Читать «Три фурии времен минувших. Хроники страсти и бунта» онлайн - страница 309
Игорь Талалаевский
Но, вероятно, душа Твоя была утомлена — и Москвой, и дорогой, и всем! всем! Тебе нужны не лагуны, не музеи, а отдых и зеленая трава. Во Флоренции можно найти это. А если нет, поезжай в Виареджо, на берег моря. И коньяк пить вовсе не следует, а надо вместо того смотреть на слишком синее итальянское небо и на лиловые дали итальянских перспектив. Точно так же вовсе не надо работать, — успеешь еще осенью, — а, напротив, надо «ничего - не-делать», надо «ничего-не-думать». Отдай свою душу хотя бы на месяц в тихий покой, в бессмысленное усыпление, усни, усни… Ах, Нинка, хорошая, милая, любимая, не забывай, что впереди опять зима, еще зима, и что для нее надо много, очень много сил.
Пишу Тебе в каждом письме все одно и то же, потому что в моей жизни ничего не случается. Не шлю Тебе стихов, потому что не пишу их. Я правлю корректуры, я пишу роман, я посещаю всякие «заседания», я сижу в «Весах», я устаю, устаю — и ничего больше. Сейчас все мои желания сведены к одному: среди всех препятствий, среди всех требований, скорее, скорее окончить «Ангела»: тогда я как-то, в чем-то почувствую себя свободным! Такой несвободы, такой скованности всего духа и всей жизни, как сейчас, я еще не испытывал никогда. Плохо, должно быть, присужденным к вечной тюрьме!..
Нина — Брюсову. 16/29 марта 1908. Флоренция.

──────────

▶ **ЗАДАНИЕ**
Ответьте по отрывку:
(а) Куда советуют поехать, если во Флоренции не найдется отдыха?
(б) Почему в письмах нет стихов?
(в) Что в отрывке хотят скорее окончить?
Данные здесь ни при чём.

▶ **ВЫДЕРЖКА ИЗ ДАННЫХ**
──────────

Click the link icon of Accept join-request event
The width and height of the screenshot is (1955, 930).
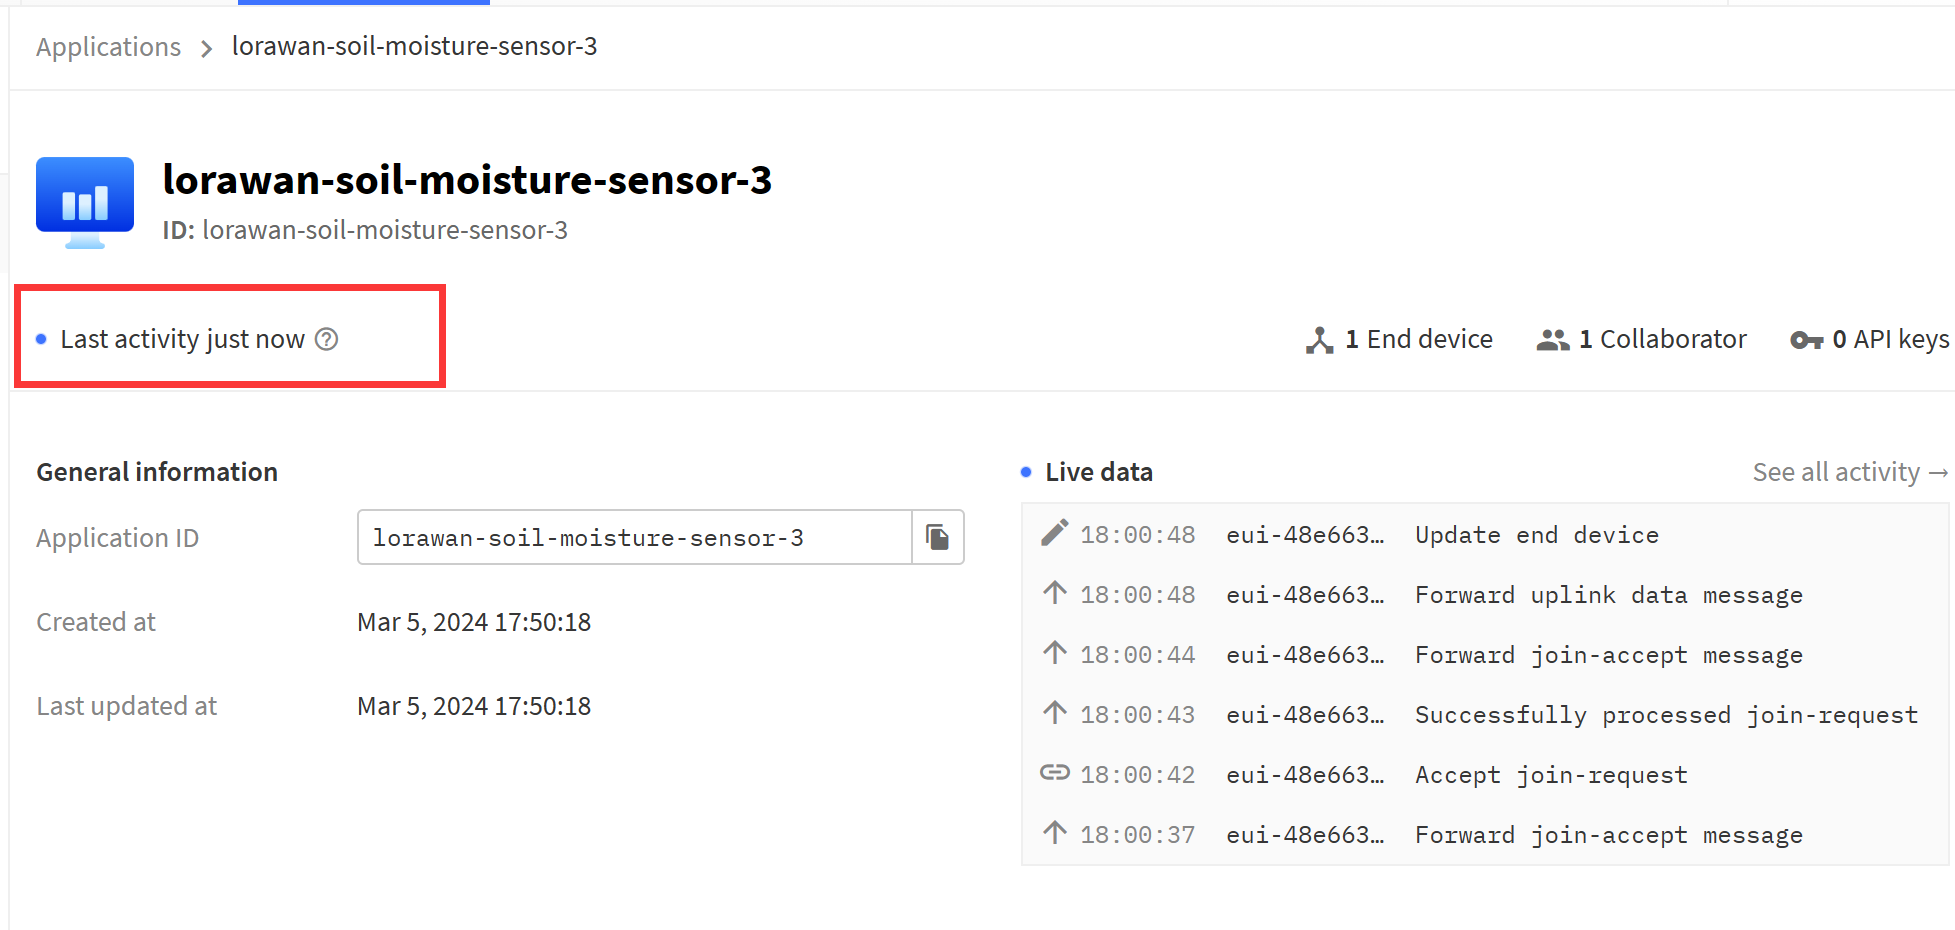[x=1055, y=773]

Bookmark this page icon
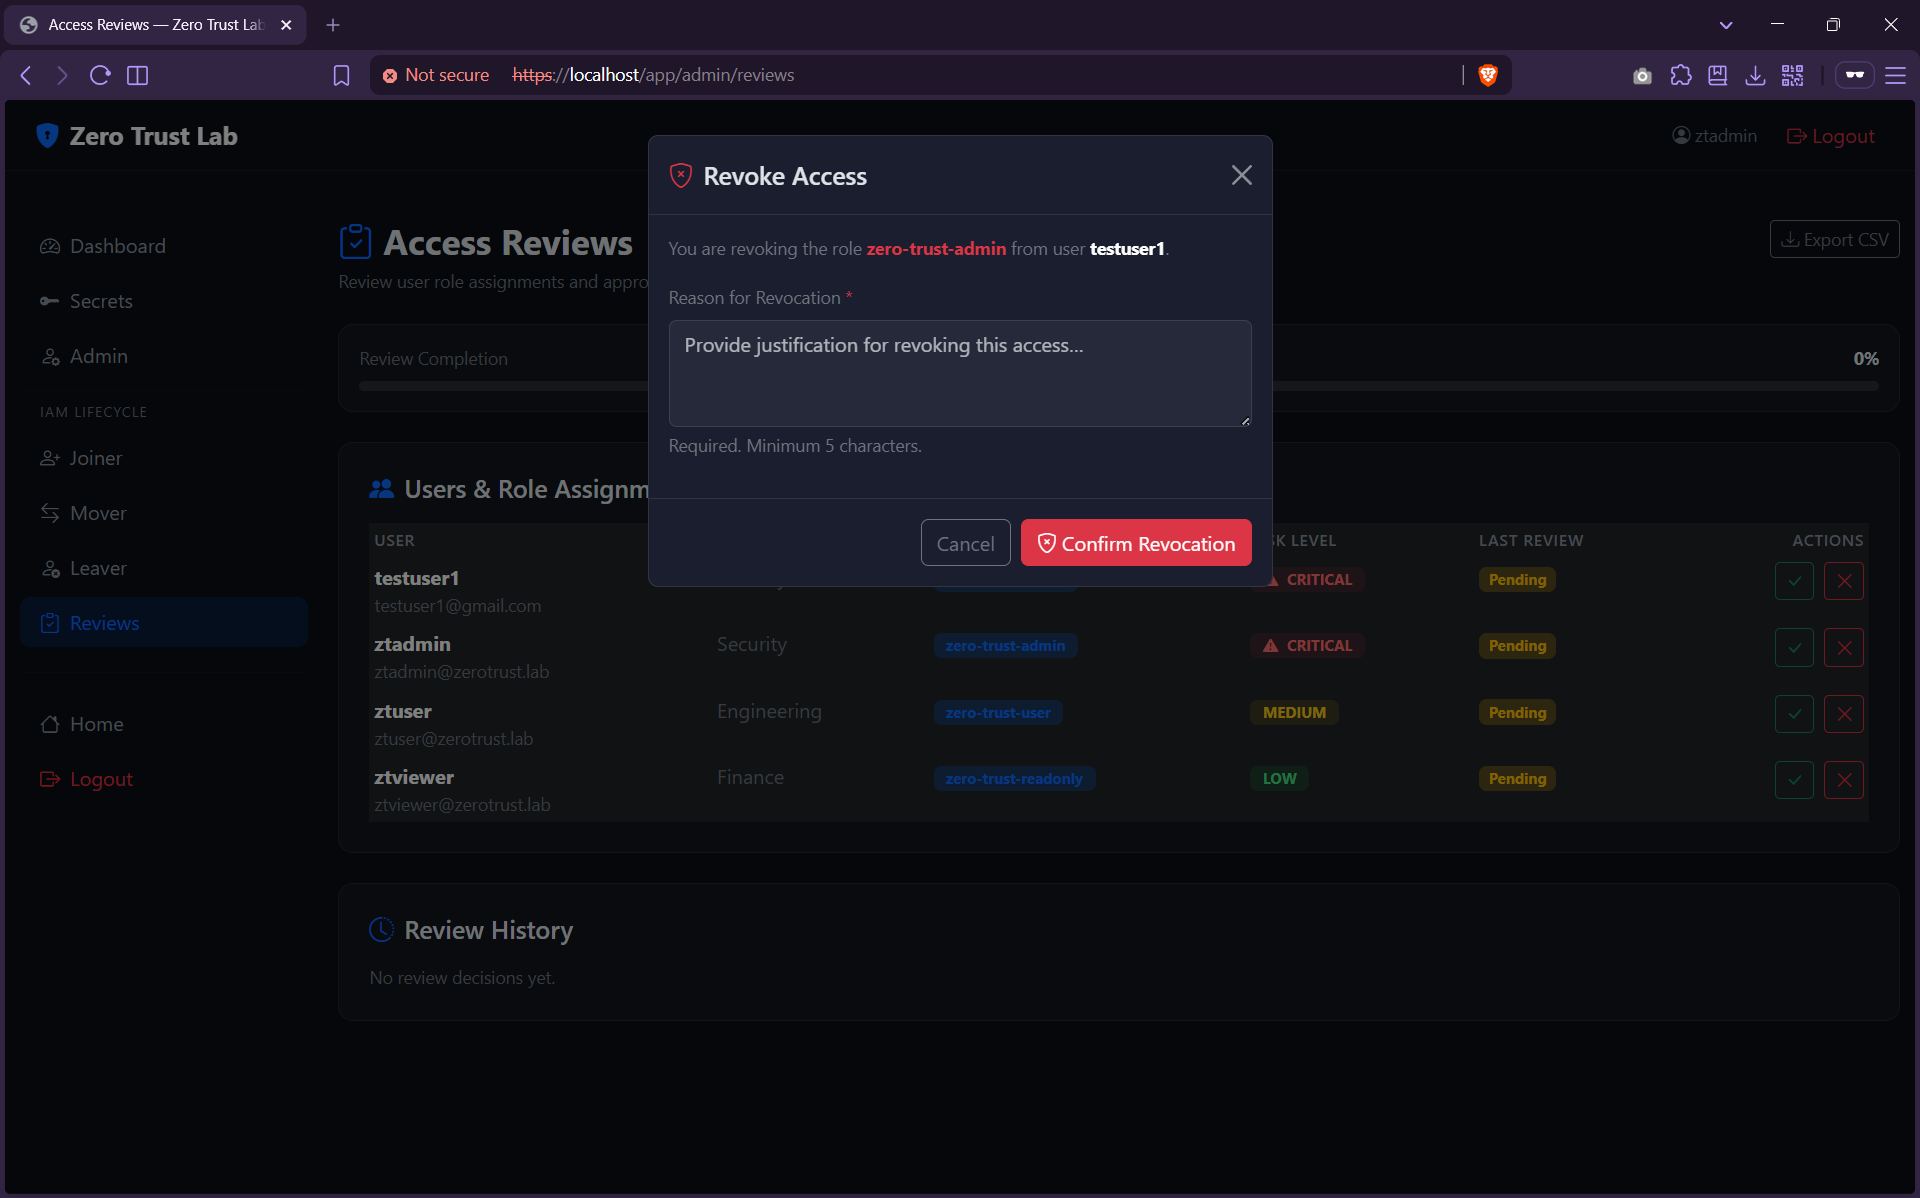(341, 75)
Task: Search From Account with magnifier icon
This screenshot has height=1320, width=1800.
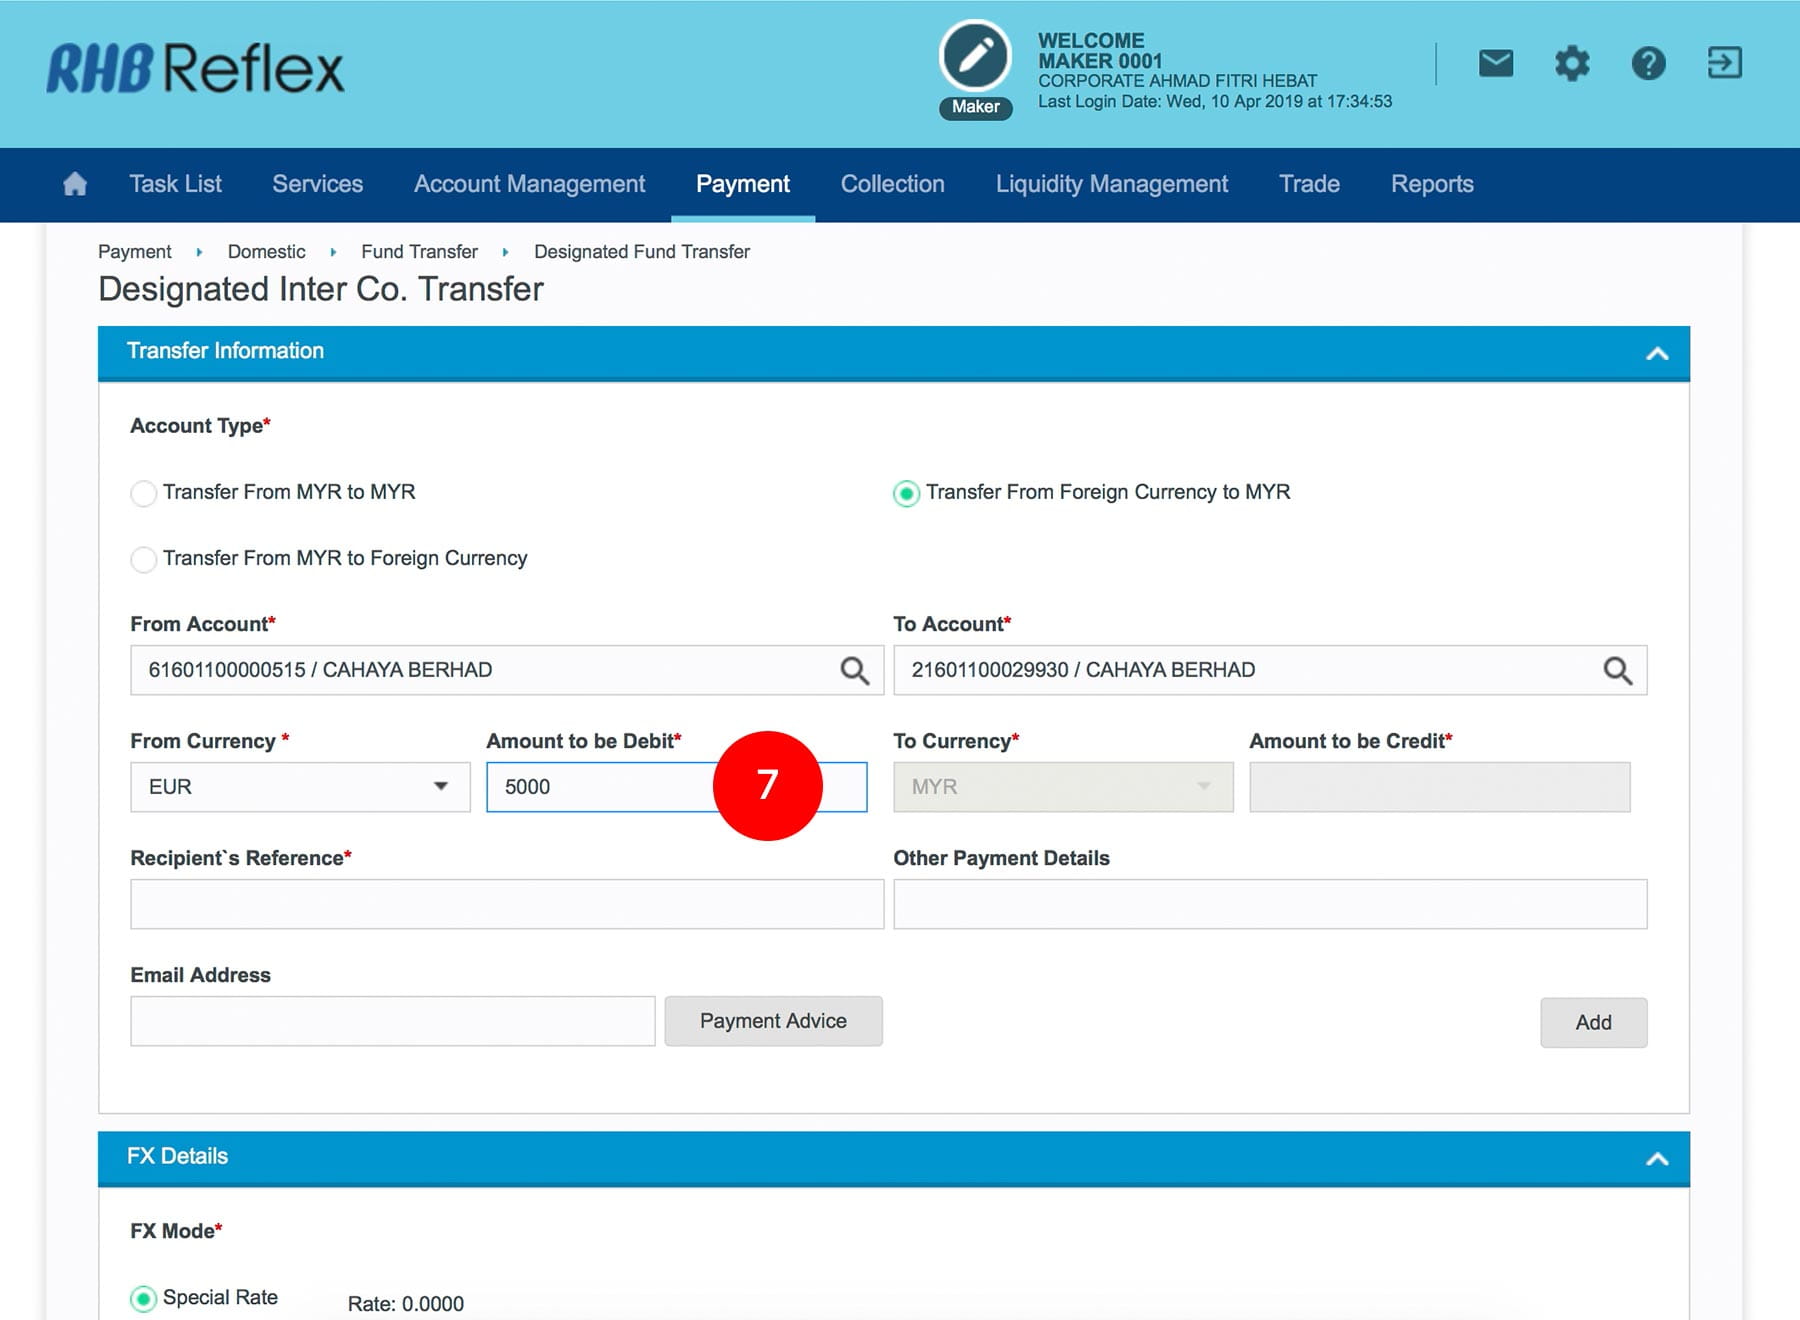Action: 854,670
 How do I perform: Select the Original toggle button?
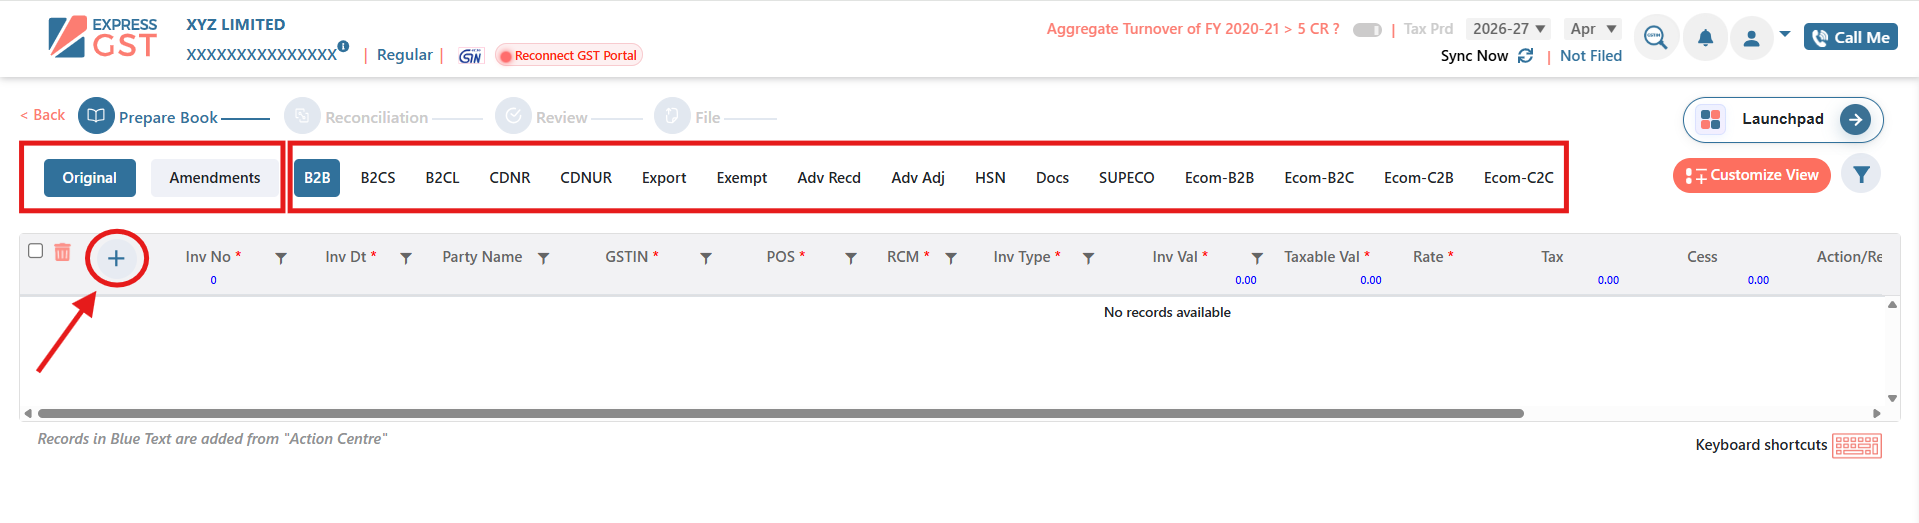[x=90, y=178]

──────────

▶ **ПИСЬМЕННЫЙ ОТВЕТ**
(а) В Виареджо, на берег моря.
(б) Потому что пишущий их не пишет.
(в) «Ангела».